Understanding Active Directory and Windows NT Group Information Support

This topic describes support for polling group information from Active Directory and Windows NT servers.

Active Directory Group Information Overview

The access management framework supports user group lookup in Domain Local, Domain Global, and Universal groups in the default domain, child domains, and all trusted domains. The system obtains group membership using one of three methods that have different capabilities:

• Group information in User’s Security Context—Returns information about the user’s Domain Global groups.
• Group information obtained using LDAP search calls—Returns information about the user’s Domain Global groups and about the user’s Universal groups if the access management framework queries the Global Catalog Server.
• Group information using native RPC calls—Returns information about the user’s Domain Local Group.
• With respect to role-mapping rules, the system attempts group lookup in the following order:
• Checks for all Domain Global groups using the user’s security context.
• Performs an LDAP query to determine the user’s group membership.
• Performs an RPC lookup to determine the user’s Domain Local group membership.
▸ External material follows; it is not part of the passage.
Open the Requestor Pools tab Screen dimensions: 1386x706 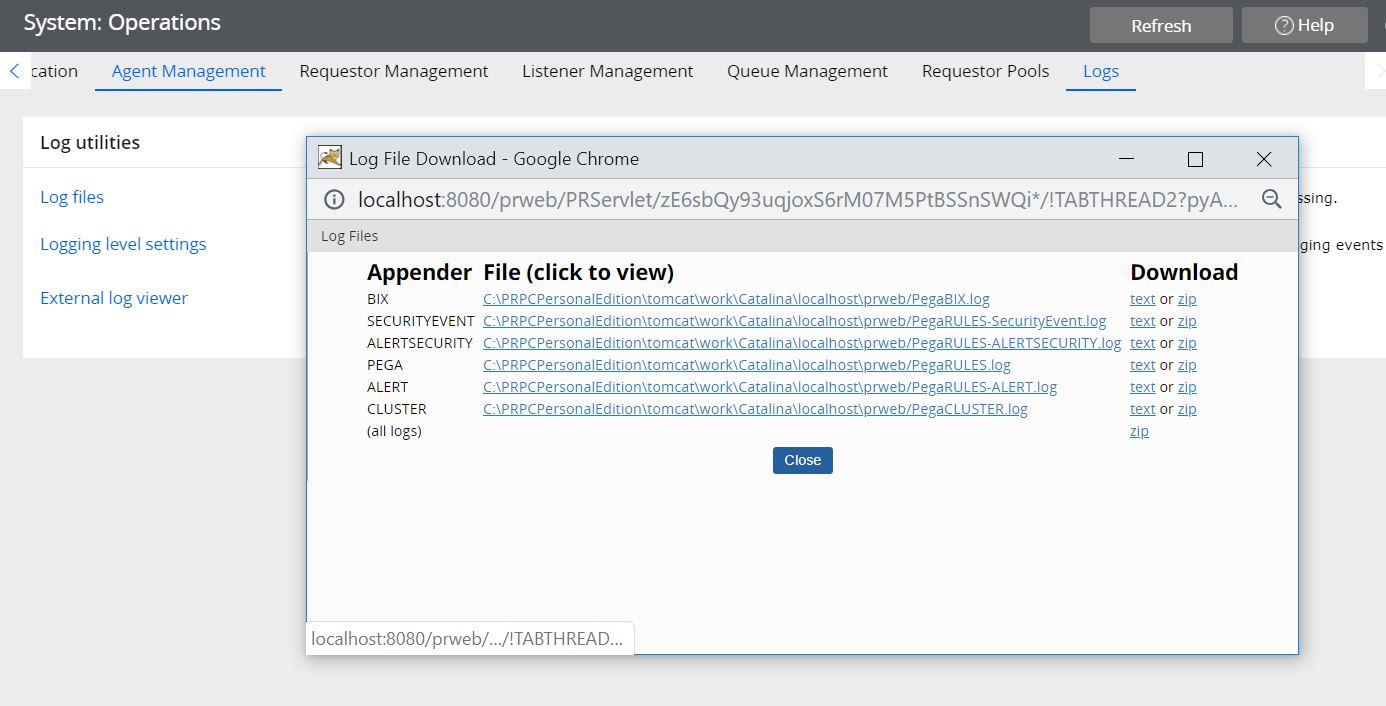(x=985, y=71)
Windows NT4 Group Information Overview

The access management framework supports group lookup in the Domain Local and Domain Global groups created in the default domain, as well as all child and other trusted domains. The system obtains group membership using:

• Domain Global group information from the user’s security context.
• Domain Local information using RPC calls.

In the Windows NT4 environment, the system does not use LDAP-based search calls.